In the past, companies could collect, store, and use their customers’ data more or less with impunity. Consumers largely lacked visibility into what data was being collected and how it was used. They also often lacked a means of pushing back against “inappropriate” use of their data.

CCPA (and GDPR before it) have changed this. Within their jurisdictions, data subjects have the right to be informed of data collection and process, to request a copy of their data, to withdraw consent for certain processing activities, and to instruct a company to delete all data that it has collected about them.

However, while this is a significant change from the status quo, it is not the only purpose of the GDPR and CCPA. Both of these laws are also designed to protect the privacy of customer data from external parties by forcing companies to properly protect this data. By requiring a company to put certain cybersecurity controls in place and reserving the right to levy significant fines for security incidents or regulatory noncompliance, these laws incentivize organizations to have strong cybersecurity and reduce the probability of a breach of sensitive consumer information.

The Challenges of CCPA Compliance

The CCPA is a step in the right direction and is generally a positive move for consumers. However, the need to comply with the requirements of the regulation places a significant burden upon affected businesses.

In order to maintain compliance with the CCPA, an organization must have:

  • Complete Data Visibility: Companies must know where protected data is in order to respond to a subject’s rights requests or detect a potential data breach
  • Full Data Control: Companies must be able to modify or delete customer data in order to comply with a subject’s rights requests
  • Comprehensive Data Security: Companies must have compliant security controls in place to secure protected data wherever it is located

While achieving all of these requirements within an organization’s network is possible, it can be difficult. Also, even the best-designed security still carries the risk of a data breach. Minimizing this risk requires minimizing the footprint of sensitive and protected data on an organization’s network.

Tokenization Enables Effective Data Anonymization

The requirements associated with the CCPA only apply to data that can be uniquely identified as belonging to a particular individual or household. Data that has been properly anonymized or deidentified does not carry the same requirements, making it easier for organizations to manage without violating regulatory requirements.
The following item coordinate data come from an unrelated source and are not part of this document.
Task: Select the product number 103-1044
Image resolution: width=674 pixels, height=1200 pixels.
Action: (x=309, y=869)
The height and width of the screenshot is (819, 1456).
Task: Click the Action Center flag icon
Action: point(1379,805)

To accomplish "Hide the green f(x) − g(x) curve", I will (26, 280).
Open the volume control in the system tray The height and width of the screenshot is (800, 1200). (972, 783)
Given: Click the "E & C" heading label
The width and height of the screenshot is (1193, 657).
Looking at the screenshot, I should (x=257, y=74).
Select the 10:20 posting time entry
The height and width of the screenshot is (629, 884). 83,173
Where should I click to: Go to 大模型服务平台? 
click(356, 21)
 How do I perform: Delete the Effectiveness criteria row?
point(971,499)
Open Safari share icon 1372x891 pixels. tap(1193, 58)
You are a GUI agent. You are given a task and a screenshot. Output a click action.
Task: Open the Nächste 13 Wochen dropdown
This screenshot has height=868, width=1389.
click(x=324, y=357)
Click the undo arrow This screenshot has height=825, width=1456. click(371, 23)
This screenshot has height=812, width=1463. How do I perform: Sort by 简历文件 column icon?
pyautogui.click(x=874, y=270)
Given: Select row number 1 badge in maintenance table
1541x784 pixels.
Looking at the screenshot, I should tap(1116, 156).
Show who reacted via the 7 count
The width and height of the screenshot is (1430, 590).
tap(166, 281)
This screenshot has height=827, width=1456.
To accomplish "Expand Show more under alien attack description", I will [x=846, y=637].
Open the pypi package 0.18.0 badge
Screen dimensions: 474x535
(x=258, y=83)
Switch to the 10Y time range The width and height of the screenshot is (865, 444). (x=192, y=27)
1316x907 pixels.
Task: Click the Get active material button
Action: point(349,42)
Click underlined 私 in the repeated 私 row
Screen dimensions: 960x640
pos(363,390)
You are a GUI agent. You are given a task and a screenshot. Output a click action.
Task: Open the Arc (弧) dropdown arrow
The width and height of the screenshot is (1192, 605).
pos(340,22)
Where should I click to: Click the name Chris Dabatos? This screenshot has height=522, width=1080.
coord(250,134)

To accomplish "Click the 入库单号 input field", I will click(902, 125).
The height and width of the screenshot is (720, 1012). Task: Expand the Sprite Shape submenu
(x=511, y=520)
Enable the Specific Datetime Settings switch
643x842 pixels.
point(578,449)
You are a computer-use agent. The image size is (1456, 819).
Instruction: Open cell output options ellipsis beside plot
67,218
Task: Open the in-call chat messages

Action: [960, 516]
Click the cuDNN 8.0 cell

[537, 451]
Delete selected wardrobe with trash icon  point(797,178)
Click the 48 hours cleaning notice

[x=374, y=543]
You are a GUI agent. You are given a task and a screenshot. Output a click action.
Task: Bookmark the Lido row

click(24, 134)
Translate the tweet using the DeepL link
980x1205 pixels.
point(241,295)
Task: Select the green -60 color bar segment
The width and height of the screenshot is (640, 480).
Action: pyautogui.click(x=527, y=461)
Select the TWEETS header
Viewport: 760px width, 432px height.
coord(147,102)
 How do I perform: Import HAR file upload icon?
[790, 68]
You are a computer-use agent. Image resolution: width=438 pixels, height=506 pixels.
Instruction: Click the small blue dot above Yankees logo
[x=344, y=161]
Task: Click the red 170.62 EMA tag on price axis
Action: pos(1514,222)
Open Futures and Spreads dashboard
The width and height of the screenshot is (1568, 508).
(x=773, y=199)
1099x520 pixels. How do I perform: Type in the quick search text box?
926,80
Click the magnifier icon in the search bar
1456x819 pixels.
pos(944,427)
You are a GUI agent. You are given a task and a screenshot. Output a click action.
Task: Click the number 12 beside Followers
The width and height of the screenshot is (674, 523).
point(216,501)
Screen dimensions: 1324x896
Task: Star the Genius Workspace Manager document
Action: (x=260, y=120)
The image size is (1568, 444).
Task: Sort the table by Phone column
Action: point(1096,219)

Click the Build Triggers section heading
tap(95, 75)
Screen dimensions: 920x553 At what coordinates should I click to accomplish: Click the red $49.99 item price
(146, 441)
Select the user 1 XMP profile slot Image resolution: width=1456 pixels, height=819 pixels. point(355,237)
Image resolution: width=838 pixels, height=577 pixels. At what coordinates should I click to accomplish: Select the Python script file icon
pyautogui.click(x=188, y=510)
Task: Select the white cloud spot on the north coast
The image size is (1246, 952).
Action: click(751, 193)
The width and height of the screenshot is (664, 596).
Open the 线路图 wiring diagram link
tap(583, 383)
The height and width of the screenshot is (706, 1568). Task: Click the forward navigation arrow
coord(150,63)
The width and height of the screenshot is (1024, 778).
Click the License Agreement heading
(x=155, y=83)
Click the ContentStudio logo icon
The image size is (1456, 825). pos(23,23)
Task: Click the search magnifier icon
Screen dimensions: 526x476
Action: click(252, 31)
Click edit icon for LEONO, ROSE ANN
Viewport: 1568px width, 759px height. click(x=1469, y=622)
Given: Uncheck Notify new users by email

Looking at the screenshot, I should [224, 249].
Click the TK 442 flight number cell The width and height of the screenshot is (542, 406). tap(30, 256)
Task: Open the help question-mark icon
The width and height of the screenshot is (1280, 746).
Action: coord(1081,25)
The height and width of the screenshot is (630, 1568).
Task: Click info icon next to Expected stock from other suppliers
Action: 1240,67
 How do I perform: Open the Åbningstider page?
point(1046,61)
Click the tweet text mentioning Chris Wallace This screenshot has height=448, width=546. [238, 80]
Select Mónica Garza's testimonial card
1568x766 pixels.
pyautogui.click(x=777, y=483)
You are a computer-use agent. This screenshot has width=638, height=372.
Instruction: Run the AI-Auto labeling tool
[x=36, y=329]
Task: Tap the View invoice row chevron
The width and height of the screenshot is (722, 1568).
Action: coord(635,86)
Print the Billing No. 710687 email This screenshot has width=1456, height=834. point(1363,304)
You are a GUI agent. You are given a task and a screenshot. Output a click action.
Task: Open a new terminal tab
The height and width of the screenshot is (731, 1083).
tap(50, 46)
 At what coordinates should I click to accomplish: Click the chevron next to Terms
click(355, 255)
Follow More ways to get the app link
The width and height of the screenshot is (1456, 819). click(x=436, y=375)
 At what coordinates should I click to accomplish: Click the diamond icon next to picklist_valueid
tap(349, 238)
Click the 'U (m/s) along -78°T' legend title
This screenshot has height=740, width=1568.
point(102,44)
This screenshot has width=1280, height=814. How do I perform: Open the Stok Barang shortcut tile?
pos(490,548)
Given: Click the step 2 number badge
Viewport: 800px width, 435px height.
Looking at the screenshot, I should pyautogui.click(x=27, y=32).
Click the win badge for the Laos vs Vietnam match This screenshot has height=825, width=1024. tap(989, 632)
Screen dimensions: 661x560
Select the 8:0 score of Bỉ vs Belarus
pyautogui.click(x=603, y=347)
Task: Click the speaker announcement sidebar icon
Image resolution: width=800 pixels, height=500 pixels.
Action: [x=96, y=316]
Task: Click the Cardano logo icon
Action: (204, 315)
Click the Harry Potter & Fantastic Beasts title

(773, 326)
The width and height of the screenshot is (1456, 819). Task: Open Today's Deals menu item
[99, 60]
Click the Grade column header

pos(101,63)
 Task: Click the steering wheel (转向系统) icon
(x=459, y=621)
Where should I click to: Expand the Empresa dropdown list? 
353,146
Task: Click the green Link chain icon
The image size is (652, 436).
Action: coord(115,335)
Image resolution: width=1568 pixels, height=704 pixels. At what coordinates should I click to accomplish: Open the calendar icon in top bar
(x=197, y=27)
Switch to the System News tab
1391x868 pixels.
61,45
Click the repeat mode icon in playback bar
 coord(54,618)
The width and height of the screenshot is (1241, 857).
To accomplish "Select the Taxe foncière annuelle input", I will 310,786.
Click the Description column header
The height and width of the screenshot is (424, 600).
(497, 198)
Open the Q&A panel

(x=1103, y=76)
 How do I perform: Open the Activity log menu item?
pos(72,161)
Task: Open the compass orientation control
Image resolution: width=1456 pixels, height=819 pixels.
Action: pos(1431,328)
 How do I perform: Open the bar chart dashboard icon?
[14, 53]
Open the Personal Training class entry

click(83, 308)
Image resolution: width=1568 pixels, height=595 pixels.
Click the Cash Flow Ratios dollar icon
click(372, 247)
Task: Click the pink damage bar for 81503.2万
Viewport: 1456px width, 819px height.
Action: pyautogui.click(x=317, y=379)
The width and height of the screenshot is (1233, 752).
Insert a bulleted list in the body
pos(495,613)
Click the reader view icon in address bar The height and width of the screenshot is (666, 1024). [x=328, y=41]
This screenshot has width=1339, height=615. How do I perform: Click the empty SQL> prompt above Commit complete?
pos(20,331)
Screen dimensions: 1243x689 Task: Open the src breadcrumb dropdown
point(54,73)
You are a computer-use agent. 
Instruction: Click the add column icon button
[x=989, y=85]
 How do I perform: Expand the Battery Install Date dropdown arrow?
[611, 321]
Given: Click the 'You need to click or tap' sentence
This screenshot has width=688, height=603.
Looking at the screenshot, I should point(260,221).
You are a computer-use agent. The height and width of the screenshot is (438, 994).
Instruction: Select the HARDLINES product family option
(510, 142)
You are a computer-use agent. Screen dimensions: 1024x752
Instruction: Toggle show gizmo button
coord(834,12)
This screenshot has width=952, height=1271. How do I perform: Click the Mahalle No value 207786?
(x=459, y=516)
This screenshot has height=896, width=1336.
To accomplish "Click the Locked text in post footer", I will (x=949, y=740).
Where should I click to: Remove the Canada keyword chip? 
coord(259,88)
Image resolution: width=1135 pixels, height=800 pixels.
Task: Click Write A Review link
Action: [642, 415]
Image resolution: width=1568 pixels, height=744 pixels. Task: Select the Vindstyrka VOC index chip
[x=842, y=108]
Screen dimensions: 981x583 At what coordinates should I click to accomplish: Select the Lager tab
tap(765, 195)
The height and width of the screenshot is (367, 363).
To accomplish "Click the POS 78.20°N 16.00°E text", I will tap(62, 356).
Most applications within an organization do not require access to protected data. A unique identifier for a user is as effective as a name or email address and does not carry the same impacts if it is breached. Similarly, a user’s address and financial data are only required by shipping and billing departments.

Tokenization enables an organization to replace protected data with unique tokens that can be formatted to fit the needs of a particular application. Since the mapping from a token to the actual data is only stored in a single database, it is useless to an attacker without access to this database.

This enables an organization to focus their data protection efforts on a single location in the network, rather than everywhere that a user’s personal data could be stored or processed.

Leveraging Tokenization for CCPA Compliance

Compliance with the CCPA and other data protection laws requires organizations to reconsider how they implement data collection, processing, and storage in their networks. Under the new rules, consumers have many more rights regarding their personal data, and the stakes of failing to properly protect collected data are much higher with regulatory authorities actively investigating data breaches and reports of noncompliance and levying fines on offenders.

Scattering consumer data throughout the network and making it accessible to many applications expands an organization’s attack surface and makes managing subject rights requests much more difficult and complicated.

Taking advantage of tokenization enables an organization to minimize access to and use of sensitive and protected data to applications where it is required to perform their functions. This reduces an organization’s vulnerability to attack and simplifies the process of achieving, maintaining, and demonstrating compliance with the CCPA.